Pixel coordinate grounding data

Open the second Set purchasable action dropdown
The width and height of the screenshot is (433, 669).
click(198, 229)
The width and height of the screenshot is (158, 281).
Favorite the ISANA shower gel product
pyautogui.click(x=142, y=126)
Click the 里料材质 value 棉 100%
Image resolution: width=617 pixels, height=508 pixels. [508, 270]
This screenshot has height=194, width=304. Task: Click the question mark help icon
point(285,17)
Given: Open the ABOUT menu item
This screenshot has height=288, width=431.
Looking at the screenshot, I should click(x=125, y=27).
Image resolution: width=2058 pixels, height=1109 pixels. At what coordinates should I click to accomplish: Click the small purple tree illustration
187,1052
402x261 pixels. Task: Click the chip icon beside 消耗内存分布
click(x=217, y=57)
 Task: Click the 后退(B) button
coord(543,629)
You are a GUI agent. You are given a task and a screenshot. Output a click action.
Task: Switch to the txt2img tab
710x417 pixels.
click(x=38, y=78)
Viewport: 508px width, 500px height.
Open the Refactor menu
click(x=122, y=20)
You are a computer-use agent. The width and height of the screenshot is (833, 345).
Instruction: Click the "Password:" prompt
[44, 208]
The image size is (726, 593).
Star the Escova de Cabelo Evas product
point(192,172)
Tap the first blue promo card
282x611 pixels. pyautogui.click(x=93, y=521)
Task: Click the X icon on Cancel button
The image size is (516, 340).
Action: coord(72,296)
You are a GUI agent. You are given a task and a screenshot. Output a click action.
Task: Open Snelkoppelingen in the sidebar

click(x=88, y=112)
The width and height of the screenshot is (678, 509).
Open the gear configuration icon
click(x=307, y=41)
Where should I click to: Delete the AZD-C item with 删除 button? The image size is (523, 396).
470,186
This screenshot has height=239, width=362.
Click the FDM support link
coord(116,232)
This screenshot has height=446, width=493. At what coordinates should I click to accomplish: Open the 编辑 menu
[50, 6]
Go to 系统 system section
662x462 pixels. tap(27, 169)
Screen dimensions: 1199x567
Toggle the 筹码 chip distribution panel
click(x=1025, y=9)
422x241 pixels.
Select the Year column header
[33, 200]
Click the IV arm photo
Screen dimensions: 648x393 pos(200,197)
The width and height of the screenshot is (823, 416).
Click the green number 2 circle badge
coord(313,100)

* **Work instruction**
Retype each entry exactly.

* **Output below**
Open the second Set purchasable action dropdown
The width and height of the screenshot is (433, 669).
click(198, 229)
The width and height of the screenshot is (158, 281).
Favorite the ISANA shower gel product
pyautogui.click(x=142, y=126)
Click the 里料材质 value 棉 100%
Image resolution: width=617 pixels, height=508 pixels. [508, 270]
This screenshot has height=194, width=304. Task: Click the question mark help icon
point(285,17)
Given: Open the ABOUT menu item
This screenshot has height=288, width=431.
Looking at the screenshot, I should click(x=125, y=27).
Image resolution: width=2058 pixels, height=1109 pixels. At what coordinates should I click to accomplish: Click the small purple tree illustration
187,1052
402x261 pixels. Task: Click the chip icon beside 消耗内存分布
click(x=217, y=57)
 Task: Click the 后退(B) button
coord(543,629)
You are a GUI agent. You are given a task and a screenshot. Output a click action.
Task: Switch to the txt2img tab
710x417 pixels.
click(x=38, y=78)
Viewport: 508px width, 500px height.
Open the Refactor menu
click(x=122, y=20)
You are a computer-use agent. The width and height of the screenshot is (833, 345).
Instruction: Click the "Password:" prompt
[44, 208]
The image size is (726, 593).
Star the Escova de Cabelo Evas product
point(192,172)
Tap the first blue promo card
282x611 pixels. pyautogui.click(x=93, y=521)
Task: Click the X icon on Cancel button
The image size is (516, 340).
Action: coord(72,296)
You are a GUI agent. You are given a task and a screenshot. Output a click action.
Task: Open Snelkoppelingen in the sidebar

click(x=88, y=112)
The width and height of the screenshot is (678, 509).
Open the gear configuration icon
click(x=307, y=41)
Where should I click to: Delete the AZD-C item with 删除 button? The image size is (523, 396).
470,186
This screenshot has height=239, width=362.
Click the FDM support link
coord(116,232)
This screenshot has height=446, width=493. At what coordinates should I click to accomplish: Open the 编辑 menu
[50, 6]
Go to 系统 system section
662x462 pixels. tap(27, 169)
Screen dimensions: 1199x567
Toggle the 筹码 chip distribution panel
click(x=1025, y=9)
422x241 pixels.
Select the Year column header
[33, 200]
Click the IV arm photo
Screen dimensions: 648x393 pos(200,197)
The width and height of the screenshot is (823, 416).
Click the green number 2 circle badge
coord(313,100)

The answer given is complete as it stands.